Co nanoislands activated Co,N-doped porous carbon nanospheres for highly efficient and durable oxygen electrocatalyst

Abstract

Developing low-cost and high-performance nonprecious metal electrocatalysts for oxygen reduction (ORR) and oxygen evolution reaction (OER) are the crucial factors for advancing the renewable energy conversion and storage technologies, such as, Zn-air batteries. Here, we report on a novel templates approach to fabricate Co nanoislands activated Co,N-doped porous carbon nanospheres (Co/Co-Nx-PCNSs) bifunctional oxygen electrocatalyst with high density Co-Nx, and graphitic carbon shell active sites. The obtained Co/Co-Nx-PCNSs exhibit the highest ORR activity with large Eonset (onset-potential) of 0.98 V vs RHE, more positive E1/2 (half-wave potential) of 0.85 V vs RHE and large limited current density (j) of 6.6 mA cm−2 in 0.1 M KOH solution.
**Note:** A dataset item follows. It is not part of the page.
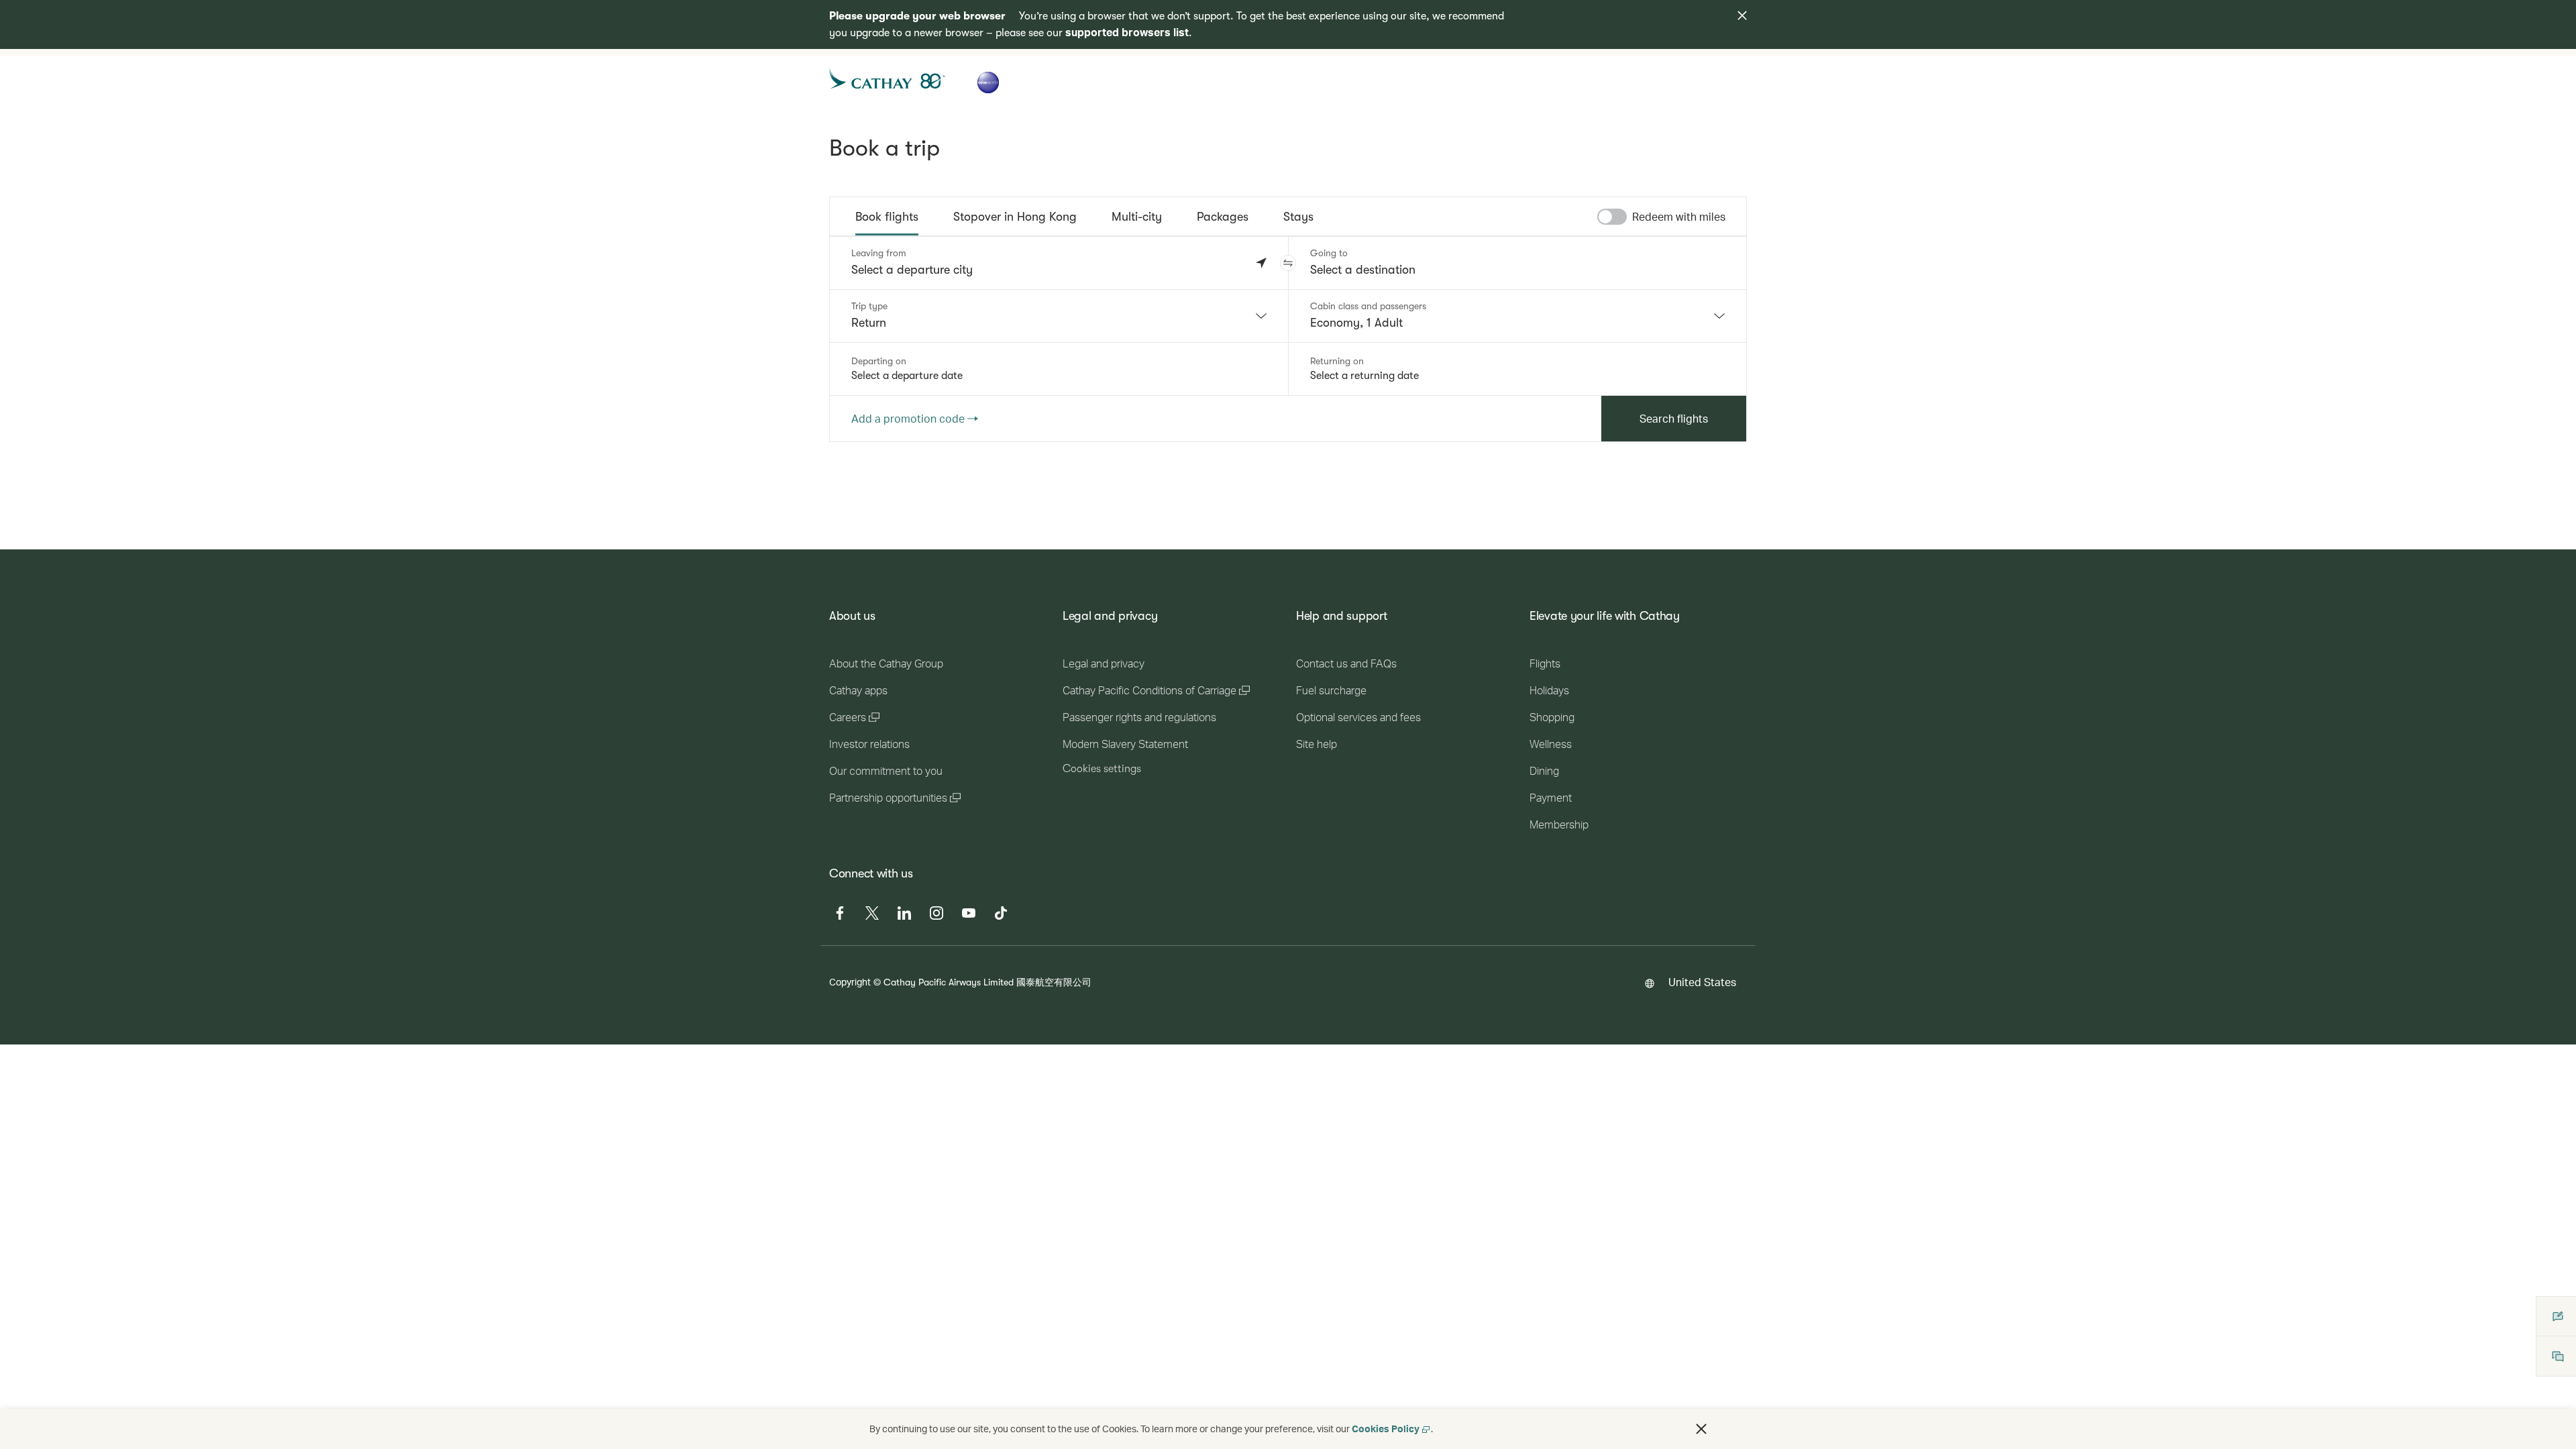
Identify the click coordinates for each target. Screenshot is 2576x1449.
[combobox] (1059, 316)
For OER, they exhibit remarkably stable OER performance with potential as low as 1.58 V at 10.0 mA cm−2 and the small Tafel slop of 53 mV dec−1. The encouraging electrocatalytic performance can be ascribed to the high density of accessible active sites, low work function derived from Co nanoarchitecture activated graphitic carbon shell. The constructed Zn-air batteries display a large power density of 140 mW cm−2 and small potential gap 0.79 V. Strategy developed herein provides a promising technique for the rationally fabrication of efficient nonprecious metal electrocatalysts.